The sources said "The Secret Organization of Al Qaida in Europe," which claimed responsibility for Thursday's bombings, appeared to be part of a new Al Qaida network established in the continent in 2003. The sources said the network could have included planners or operatives involved in the 2004 train bombings in Madrid in which 191 people were killed.

The intelligence sources said Moroccans played a central role in the Madrid train bombings. They said Al Qaida has benefited from support by a growing number of young Muslims, many of them converts from Christianity. Young European Muslims have also been recruited to fight the U.S.-led coalition in Iraq.

"Investigations made by the intelligence and security agencies of West Europe after the Madrid blasts of March, 2004, revealed that the Al Qaida had a large number of supporters in the Muslim diaspora of West Europe," B. Raman, a former Indian Cabinet secretary and a leading Al Qaida analyst, said. "Morrocans and Pakistanis constituted the largest number of terrorist suspects arrested and questioned in West Europe last year."

Raman said Al Qaida, drawing from its experience in Iraq, could advance to suicide car bombings in Western European countries. He said suicide attackers could be expected to develop bombs designed to explode the fuel of any automobile, a device that would be nearly impossible to detect.

"While the devices used for triggering off an explosion are becoming more and more sophisticated, the explosives actually used are more and more commonplace," Raman said. "The use of sophisticated explosives, such as Semtex, RDX, has been replaced by more commonplace ones such as nitrogenous fertilizers, whose acquisition is unlikely to give rise to suspicion."

British authorities have recovered key parts of the timing devices that set off the bombs. The sources said the timers and bomb components could be similar to those used for the Madrid attacks. They said plastic explosives appeared to have been used in the bombings.

The Secret Organization of Al Qaida in Europe said Thursday's attacks were meant to retaliate for Britain's military involvement in Afghanistan and Iraq. The cell also threatened attacks in Denmark and Italy, which also deploy troops in these Asian countries.

"Rejoice, Islamic nation. Rejoice, Arab world," the statement, which appeared on http://www.qal3ati.net, used previously by Al Qaida to issue messages, said. "The time has come for vengeance against the Zionist crusader government of Britain in response to the massacres Britain committed in Iraq and Afghanistan."

Al Qaida has maintained two key networks — one in Iraq and the other in Algeria, the sources said. The sources said that over the last year Algeria's Salafist Brigade for Combat and Call and the Iraqi network led by Abu Mussib Al Zarqawi, have been cooperating in operations in Europe.

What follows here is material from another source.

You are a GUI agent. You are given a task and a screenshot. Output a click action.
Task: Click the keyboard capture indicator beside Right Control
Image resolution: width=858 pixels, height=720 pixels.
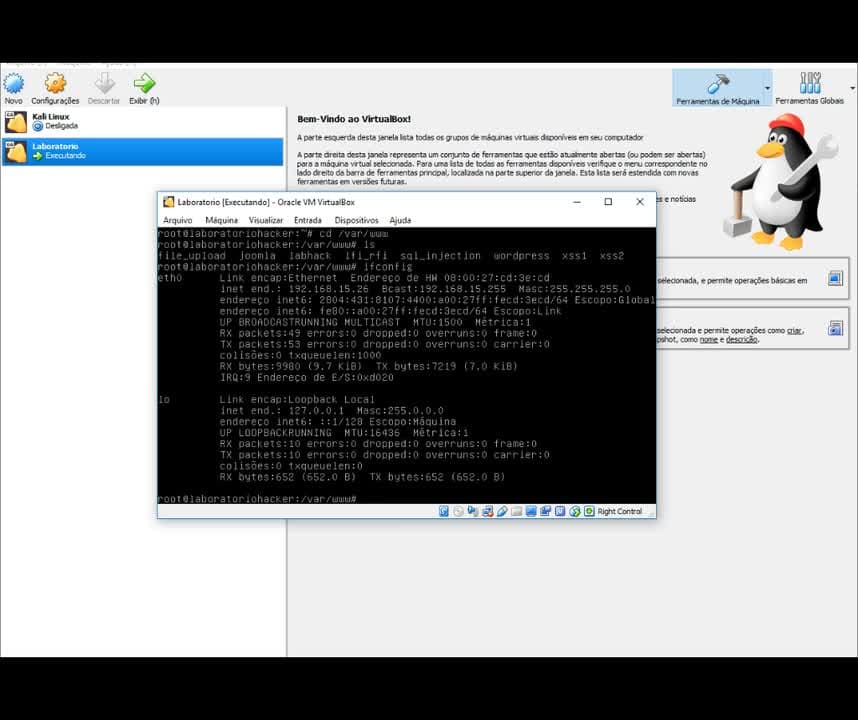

Islamic insurgents from Algeria first targeted European mass transit a decade ago. In 1995, operatives from the Armed Islamic Group, the parent organization of the Salafist Brigade, detonated several bombs in Paris in a strike that killed eight people and injured about 200.

"A framework of lenient asylum laws has allowed the development of the largest and most overt concentration of Islamist political activists since Taliban-ruled Afghanistan," Stephen Ulph, a leading analyst from the Washington-based Jamestown Foundation, said. "Just ask the French, whose exasperation with the indulgent toleration afforded to Algerian Islamic activists led them to dub the city dismissively as 'l'antechambre de l'Afghanistan."

In wake of the London attacks, Britain has improved security around bases and installations abroad, particularly in the Middle East, the sources said. Britain maintains two large bases in Cyprus and security was enhanced on the island.

The United States has raised the terrorism alert level for mass-transit systems to Code Orange in wake of the British bombings. Homeland Security Secretary Michael Chertoff said authorities have not received credible intelligence on an imminent attack on U.S. mass transit.

"We have asked state and local leaders and transportation officials to increase their protective measures," Chertoff said. "We ask the public to remain alert and to report any suspicious activity, particularly in and around transportation systems."